Monetary reform: Insulate the central bank from political pressure, above all the pressure to loosen monetary policy when politicians want to increase the fiscal deficit.
Labor market reform: Reduce impediments to firing or laying off workers; cut unemployment insurance benefits; eliminate rules that restrict entry into certain occupations by requiring apprenticeship or training; reduce the ability of unions to standardize wages across employers or industries.
Legal reform: Strengthen property rights by reducing the ability of courts or other institutions to impose restrictions, obligations or encumbrances on property owners and their transactions.
Public sector reform: Privatize public enterprises to the maximum possible extent; reduce regulation; eliminate subsidies. Get rid of anything that looks like industrial policy.
There was a time, back in the 1980s and ‘90s, when these items would be put forward explicitly and arguments made on their behalf. For the most part, those days have vanished. Today, it is enough to just say “reform”. Deficit countries in the Eurozone will be supported, but they have to agree to reforms. Will the slowdown in China convince its leaders that they finally have to undertake reforms? Populism in Latin America is putting at risk the reforms accomplished over the past 25 years. Does sub-Saharan Africa need more foreign aid, or is the main problem the lack of reform?
Reform is a word that is difficult to resist. It carries not only a connotation of progress (reforming something makes it better), but also a certain virtue for the reformer. Reforms are resisted by entrenched interests, who can be dislodged only through idealism, perseverance and moral courage. It is good to be a reformer and bad to stand in the way of reforms.
What underlies all these conceptions of reform, from central bank independence to education’s “Race to the Top”? I would say it comes down to a single, all-encompassing notion of how the world works and a corresponding approach to policy. The notion is that people are motivated primarily by material self-interest, so that effective institutions depend on engineering appropriate material incentives. The policy implication is sink or swim: each individual must prosper or face hardship based on the outcome of their choices. This will be hard for some, but in the long run it is the only way to ensure that the best choices are made and society progresses.

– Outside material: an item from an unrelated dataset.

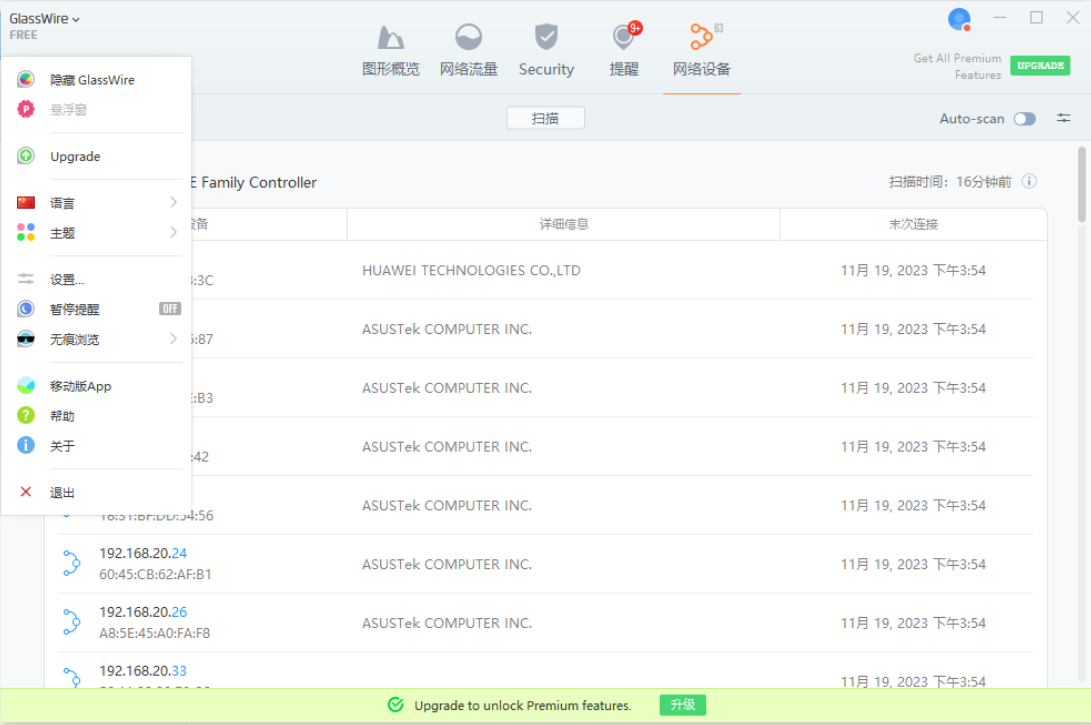Click device icon for 192.168.20.24
The width and height of the screenshot is (1091, 725).
71,564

To put it negatively, reform is against insurance, group guarantees of security and other means to insulate from or patch up losses. If you don’t earn enough money during your working life and save enough of it for retirement, tough luck when you’re old. If an enterprise can’t earn a profit without government support, it should shut down. If governments can’t or won’t balance their books, they should be disciplined by financial markets. If teachers can’t figure out a way to improve their students’ test scores, cut their pay or fire them.
Intellectual historians will recognize this philosophy as a return to the “system of natural rewards and punishments” that was promulgated in England during the eighteenth and nineteenth centuries. In practical terms, it signifies that institutional developments, especially in the harnessing of political parties, have reversed the effect of extending the franchise, which was responsible for moderating competitive individualism in England and elsewhere. (Note: it is a commonplace of international political economy that the gold standard, which depended on deflation to achieve adjustment, was rendered obsolete by the emergence of modern democracy. The imposition of deflation as an adjustment mechanism for the euro suggests that this democratic obstreperousness has abated.) In fact, it is not clear that majority opinion has shifted on these topics in any country, only that majority opinion is less consequential.
And as for elite opinion, there is much to be said. A thorough analysis would have to examine the arguments in favor of putting material incentives at the center of policy, and this is a topic for another day. Here I would just like to take note of the psychological attractiveness of sink-or-swim to those who are already successful: it explains why they are where they are. Just as those facing poverty and bankruptcy are the victims of their own failures, those who have high incomes and wide social influence are reaping the fruits of their own skill and ambition. It’s difficult to think of a less threatening narrative than “If you’ve got a problem, try being more like me.”